Sexta feira 07 de setembro de 2018
Quando a Justiça cria despesas
José Pastore
Um grave caso de ativismo judicial foi divulgado pela
grande imprensa recentemente. Trata-se da decisão da
Justiça do Trabalho em utilizar um índice de correção dos
débitos trabalhistas diferente do que consta em lei.
O que é o débito trabalhista? Toda vez que uma parte
recorre de uma sentença judicial, ela fica sujeita a pagar o
que deve mais na frente com o valor corrigido pela inflação.
Nada mais justo. Afinal, o reclamante não pode ser
prejudicado pela decisão do reclamado.
Isso sempre foi assim: os juízes corrigiam o débito
aplicando a Taxa Referencial Diária (TRD), acrescidos de
1% ao mês ou 12% ao ano. Entretanto, muitos juízes,
passaram a aplicar outro índice o Índice de Preços ao
Consumidor Amplo-Especial (IPCA-E),
também acrescido de 1% ao mês de juros ou 12% ao ano.
Para evitar que isso ocorresse, a Lei 13.467/2017 (reforma
trabalhista) reafirmou que os débitos trabalhistas devem ser
corrigidos pela Taxa Referencial (TR), acrescidos de 1% ao
mês ou 12% ao ano por conta dos juros de mora. Porém,
muitos juízes continuam aplicando o IPCA-E.
Esse tipo de indexação, além de arbitrário, coloca o valor
dos débitos trabalhistas na estratosfera. Por exemplo, uma
condenação no valor de R$ 30.000,00 na primeira
instancia, depois do recurso tramitar seis anos nos três
níveis do Poder Judiciário, passa a ter um valor de
R$ 74.575,44 quando corrigidos pelo IPCA-E mais 12% de
juros ao ano. Se aplicada a nova lei com o devido rigor, o
referido valor seria de R$ 54.470,44.
Ou seja, a aplicação do índice escolhido pelos juízes
provoca um acréscimo de R$ 44.575,44 sobre o valor da
condenação contra R$ 24.470,44 previstos na Lei
13.467/2017, criando arbitrariamente uma enorme despesa
de R$ 20.105,00 para quem recorre à Justiça do Trabalho.
A referida oneração tem impactos importantes, primeiro,
sobre as empresas e, segundo, sobre os trabalhadores. As
empresas serão obrigadas a fazer provisão de valores
altíssimos na sua contabilidade, o que comprometerá o seu
balanço, afetará a sua imagem e o seu valor na Bolsa de
Valores. Em decorrência disso, perdem os trabalhadores
porque as empresas terão reduzida a sua capacidade de
investir, expandir e criar novos postos de trabalho.

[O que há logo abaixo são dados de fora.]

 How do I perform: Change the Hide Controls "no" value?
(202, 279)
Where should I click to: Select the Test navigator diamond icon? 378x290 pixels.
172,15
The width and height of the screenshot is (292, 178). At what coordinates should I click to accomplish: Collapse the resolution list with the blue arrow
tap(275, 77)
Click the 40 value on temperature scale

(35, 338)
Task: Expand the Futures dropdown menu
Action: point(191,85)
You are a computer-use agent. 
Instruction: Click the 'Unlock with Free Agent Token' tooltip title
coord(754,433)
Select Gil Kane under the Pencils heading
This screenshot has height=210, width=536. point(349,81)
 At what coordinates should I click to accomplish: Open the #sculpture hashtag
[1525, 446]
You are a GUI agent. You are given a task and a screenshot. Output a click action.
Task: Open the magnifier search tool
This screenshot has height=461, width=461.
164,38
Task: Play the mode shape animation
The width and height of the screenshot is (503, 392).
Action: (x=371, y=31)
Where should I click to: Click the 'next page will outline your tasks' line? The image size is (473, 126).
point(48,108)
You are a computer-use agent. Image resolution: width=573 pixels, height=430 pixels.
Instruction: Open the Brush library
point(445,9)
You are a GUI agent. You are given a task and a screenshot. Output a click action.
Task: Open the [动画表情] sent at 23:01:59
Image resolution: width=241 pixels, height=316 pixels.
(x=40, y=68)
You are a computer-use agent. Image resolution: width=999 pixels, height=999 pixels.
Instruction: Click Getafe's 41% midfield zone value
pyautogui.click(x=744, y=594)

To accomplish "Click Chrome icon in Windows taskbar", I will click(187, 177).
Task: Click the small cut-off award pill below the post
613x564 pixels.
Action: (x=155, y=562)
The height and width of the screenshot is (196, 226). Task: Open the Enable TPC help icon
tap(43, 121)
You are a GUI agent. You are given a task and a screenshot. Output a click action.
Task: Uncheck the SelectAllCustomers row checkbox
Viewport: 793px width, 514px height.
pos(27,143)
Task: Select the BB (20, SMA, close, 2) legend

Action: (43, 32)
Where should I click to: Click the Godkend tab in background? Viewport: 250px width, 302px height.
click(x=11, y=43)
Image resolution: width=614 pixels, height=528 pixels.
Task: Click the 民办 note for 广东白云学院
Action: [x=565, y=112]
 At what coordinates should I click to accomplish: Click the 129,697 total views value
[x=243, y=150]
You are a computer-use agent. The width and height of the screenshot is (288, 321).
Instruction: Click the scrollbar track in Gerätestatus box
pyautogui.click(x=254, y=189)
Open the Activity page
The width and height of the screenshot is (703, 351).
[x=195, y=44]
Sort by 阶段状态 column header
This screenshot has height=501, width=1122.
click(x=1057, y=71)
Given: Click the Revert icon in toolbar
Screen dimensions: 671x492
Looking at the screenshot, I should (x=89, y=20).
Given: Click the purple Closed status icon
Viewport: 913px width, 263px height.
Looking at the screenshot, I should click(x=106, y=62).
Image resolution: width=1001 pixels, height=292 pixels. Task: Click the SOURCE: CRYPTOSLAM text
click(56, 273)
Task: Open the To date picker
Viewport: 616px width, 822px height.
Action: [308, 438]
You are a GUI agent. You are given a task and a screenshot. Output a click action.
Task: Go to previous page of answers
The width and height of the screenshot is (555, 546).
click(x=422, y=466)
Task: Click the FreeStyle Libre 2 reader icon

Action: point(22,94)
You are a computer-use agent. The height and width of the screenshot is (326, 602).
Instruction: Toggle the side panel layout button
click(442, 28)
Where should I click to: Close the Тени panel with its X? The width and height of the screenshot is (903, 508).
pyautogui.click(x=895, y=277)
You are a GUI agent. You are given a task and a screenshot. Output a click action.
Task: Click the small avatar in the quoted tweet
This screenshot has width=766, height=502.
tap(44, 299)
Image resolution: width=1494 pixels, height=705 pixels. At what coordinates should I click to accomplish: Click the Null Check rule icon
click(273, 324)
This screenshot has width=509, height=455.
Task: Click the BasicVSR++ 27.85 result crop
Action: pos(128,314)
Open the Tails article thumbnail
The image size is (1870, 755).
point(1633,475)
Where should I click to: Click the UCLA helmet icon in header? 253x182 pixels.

Pela magnitude da oneração, fica claro concluir não haver
aplicação financeira no Brasil que renda em seis anos o
montante indicado. Por exemplo: os títulos do Tesouro
Nacional (NTN-B) com vencimento em 2045 são ofertados
aos investidores pela taxa composta pelo IPCA mais um
juro real de 5,86% ao ano.
A vingar o critério dos juízes (IPCA-E + 12%), os credores
teriam na Justiça do Trabalho um rendimento real que é
mais do que o dobro do obtido em um título do Tesouro
Nacional. Um absurdo!
É claro que os reclamantes precisam que os valores em
disputa sejam protegidos contra a inflação. Mas, nada
justifica transformar essa correção no investimento mais
lucrativo do país. Sim porque, muitos credores e seus
advogados procurariam postergar a solução dos conflitos
agravando ainda mais o crônico congestionamento de
processos na Justiça do Trabalho.
Assim procedendo, esses juízes estão engrossando o
gigantesco Custo Brasil. Não tem o menor cabimento que
uma lei defina um indexador e a Justiça do Trabalho
aplique outro. Ademais, a definição de critérios de correção
monetária é da competência dos legisladores e não dos
magistrados. A estes compete aplicar as leis.
É urgente, portanto, a sustação da aplicação do IPCA-E
mais 12% de juros às dívidas trabalhistas. Afinal, o que
vale nesse caso: a lei ou o arbítrio de alguns juízes?
José Pastore é professor da Universidade de São Paulo, Presidente do Conselho de Emprego e Relações
do Trabalho da Fecomercio-SP e membro da Academia Paulista de Letras.